Pillars of Light

Written by Jane Johnson
Review by Hilary Daninhirsch

Themes of love in wartime, familial duty, and faith are woven through this sweeping epic, which transports readers to the days of King Richard the Lionhearted, through the deserts of Syria, and into the war waged by Saladin’s army in its attempt to conquer Jerusalem. Pillars of Light is two stories in one, both taking place in the late 1100s. The two eventually collide in an unexpected way.

First there is John Savage, a boy who was abandoned at birth and raised in a priory in Cornwall, England. There he meets a man known only as “The Moor” who rescues John from a life of abuse, taking him on the road with a group of other misfits. The carnival-like troupe goes from town to town putting on shows, faking miracles, pretending that everyday objects are holy relics, stealing and lying, and often finding their lives in peril. Then there is the story of Zohra, a Muslim girl, and Nathaniel, a Jewish doctor.
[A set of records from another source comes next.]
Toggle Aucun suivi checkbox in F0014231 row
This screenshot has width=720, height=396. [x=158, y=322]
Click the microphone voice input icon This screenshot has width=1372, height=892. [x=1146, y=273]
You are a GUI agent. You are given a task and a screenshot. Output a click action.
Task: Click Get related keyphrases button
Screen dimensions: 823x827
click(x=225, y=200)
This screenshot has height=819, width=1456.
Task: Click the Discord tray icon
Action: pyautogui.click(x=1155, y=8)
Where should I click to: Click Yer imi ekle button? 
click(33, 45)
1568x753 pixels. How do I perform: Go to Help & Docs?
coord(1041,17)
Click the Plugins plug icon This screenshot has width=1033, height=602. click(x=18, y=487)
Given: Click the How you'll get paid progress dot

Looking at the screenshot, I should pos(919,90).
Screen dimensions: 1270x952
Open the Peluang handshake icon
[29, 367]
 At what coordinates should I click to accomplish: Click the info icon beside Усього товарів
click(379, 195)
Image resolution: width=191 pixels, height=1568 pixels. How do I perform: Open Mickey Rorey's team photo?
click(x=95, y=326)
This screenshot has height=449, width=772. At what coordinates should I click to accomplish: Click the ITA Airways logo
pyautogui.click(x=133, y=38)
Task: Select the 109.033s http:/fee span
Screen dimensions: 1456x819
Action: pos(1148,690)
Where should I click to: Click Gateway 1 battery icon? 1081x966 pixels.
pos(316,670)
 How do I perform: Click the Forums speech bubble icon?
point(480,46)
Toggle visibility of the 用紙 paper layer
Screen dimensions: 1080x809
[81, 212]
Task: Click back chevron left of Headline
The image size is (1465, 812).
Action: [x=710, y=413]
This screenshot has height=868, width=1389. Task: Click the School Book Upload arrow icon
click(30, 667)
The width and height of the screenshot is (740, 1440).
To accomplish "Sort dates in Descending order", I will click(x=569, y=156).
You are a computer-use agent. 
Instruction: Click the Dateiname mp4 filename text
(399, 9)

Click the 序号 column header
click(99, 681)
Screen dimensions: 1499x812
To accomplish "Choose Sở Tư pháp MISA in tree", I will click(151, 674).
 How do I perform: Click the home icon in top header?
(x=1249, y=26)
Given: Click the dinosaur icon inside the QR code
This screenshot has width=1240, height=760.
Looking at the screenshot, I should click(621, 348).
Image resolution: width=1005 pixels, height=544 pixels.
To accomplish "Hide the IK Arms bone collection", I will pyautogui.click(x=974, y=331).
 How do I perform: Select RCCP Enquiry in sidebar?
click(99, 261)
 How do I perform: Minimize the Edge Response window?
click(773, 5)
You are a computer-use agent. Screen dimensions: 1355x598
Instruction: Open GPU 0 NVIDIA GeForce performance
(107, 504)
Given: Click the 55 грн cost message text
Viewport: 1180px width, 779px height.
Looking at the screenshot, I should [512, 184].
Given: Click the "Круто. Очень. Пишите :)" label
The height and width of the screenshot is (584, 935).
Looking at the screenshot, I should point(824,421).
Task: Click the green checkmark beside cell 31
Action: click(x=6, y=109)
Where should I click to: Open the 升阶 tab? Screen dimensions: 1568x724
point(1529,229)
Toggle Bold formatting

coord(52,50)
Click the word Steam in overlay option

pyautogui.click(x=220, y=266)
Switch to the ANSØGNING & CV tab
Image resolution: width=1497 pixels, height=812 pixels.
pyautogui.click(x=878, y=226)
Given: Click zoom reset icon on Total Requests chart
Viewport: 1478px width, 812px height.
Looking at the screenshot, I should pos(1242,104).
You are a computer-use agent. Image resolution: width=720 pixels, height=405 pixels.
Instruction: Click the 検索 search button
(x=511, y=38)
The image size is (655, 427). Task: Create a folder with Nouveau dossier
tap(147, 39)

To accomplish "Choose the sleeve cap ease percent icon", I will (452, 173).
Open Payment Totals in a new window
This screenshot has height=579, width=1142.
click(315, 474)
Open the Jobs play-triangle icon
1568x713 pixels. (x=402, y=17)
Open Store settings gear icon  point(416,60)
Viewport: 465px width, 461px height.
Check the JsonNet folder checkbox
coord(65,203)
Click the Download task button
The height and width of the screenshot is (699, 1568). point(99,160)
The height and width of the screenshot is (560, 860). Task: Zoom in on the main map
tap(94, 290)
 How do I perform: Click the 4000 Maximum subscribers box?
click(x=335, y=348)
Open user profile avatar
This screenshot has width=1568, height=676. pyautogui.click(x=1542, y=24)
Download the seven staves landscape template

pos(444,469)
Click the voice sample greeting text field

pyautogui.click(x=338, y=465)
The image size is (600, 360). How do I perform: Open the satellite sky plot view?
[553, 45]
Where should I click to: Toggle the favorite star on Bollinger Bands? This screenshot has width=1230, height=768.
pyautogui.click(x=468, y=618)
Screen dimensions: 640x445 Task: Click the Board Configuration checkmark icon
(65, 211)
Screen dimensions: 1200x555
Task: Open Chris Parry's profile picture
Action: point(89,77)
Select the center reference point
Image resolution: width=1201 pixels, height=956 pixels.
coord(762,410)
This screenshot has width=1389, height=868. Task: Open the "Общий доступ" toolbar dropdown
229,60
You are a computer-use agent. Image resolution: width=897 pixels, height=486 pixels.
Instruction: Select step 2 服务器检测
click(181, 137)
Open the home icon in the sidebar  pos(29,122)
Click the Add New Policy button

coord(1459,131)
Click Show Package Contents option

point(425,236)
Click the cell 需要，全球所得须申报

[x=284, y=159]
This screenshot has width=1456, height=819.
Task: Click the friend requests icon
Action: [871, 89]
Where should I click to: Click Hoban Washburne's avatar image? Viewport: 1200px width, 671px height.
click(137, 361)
Despite their religious differences, they risk their lives for a forbidden romance.

This atmospheric book is masterfully researched, with lush descriptions of landscape and intricate insight into the human heart. Pillars of Light is an all-encompassing adventure, wrapped in multiple love stories set against the backdrop of faith and belief, which explores what drives the human heart to keep beating when all hope seems to be lost.